## Tâches à réaliser:
**A.** Répondez à ces questions d'après l'extrait sur les décorations de Noël :
(i) En quel mois les décorations ont-elles été installées ?
(ii) Avant quel jour d'autres personnes du quartier avaient-elles déjà suspendu des guirlandes ?
(iii) Dans quel journal l'extrait a-t-il paru ?
**B.** Extrayez de l'extrait le passage qui commence aux mots « Chantal Turcotte, L’Écho » et qui s'arrête après les mots « et aux rampes. ».
**C.** Relevez dans l'extrait tous les vêtements qu'il n'était pas nécessaire de porter pour sortir ce jour-là.

## Extrait à lire:
>>>>

Chantal Turcotte, L’Écho de Cantley, décembre 2020
Le jour où j’ai installé mes décorations de Noël, il faisait assez doux pour sortir dehors pas de manteau, pas de foulard, pas de mitaines, pas de tuque. C’était une belle journée de novembre comme on en avait rarement vue. Étrangement, je n’étais pas la première dans le quartier à l’avoir fait. J’emboîtais le pas à bien d’autres personnes qui, avant même le jour du Souvenir, avaient déjà suspendu des guirlandes de lumières et autres objets brillants aux arbres, aux poteaux et aux rampes.

<<<<

## Données extraites:
>>>>

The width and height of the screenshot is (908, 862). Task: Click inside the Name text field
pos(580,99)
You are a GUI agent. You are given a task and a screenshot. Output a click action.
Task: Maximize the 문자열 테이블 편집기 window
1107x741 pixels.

<<<<

## Réponses par tâche:
**A.**
(i) En novembre.
(ii) Avant le jour du Souvenir.
(iii) Dans L'Écho de Cantley.

**B.**
Chantal Turcotte, L’Écho de Cantley, décembre 2020
Le jour où j’ai installé mes décorations de Noël, il faisait assez doux pour sortir dehors pas de manteau, pas de foulard, pas de mitaines, pas de tuque. C’était une belle journée de novembre comme on en avait rarement vue. Étrangement, je n’étais pas la première dans le quartier à l’avoir fait. J’emboîtais le pas à bien d’autres personnes qui, avant même le jour du Souvenir, avaient déjà suspendu des guirlandes de lumières et autres objets brillants aux arbres, aux poteaux et aux rampes.

**C.** manteau, foulard, mitaines, tuque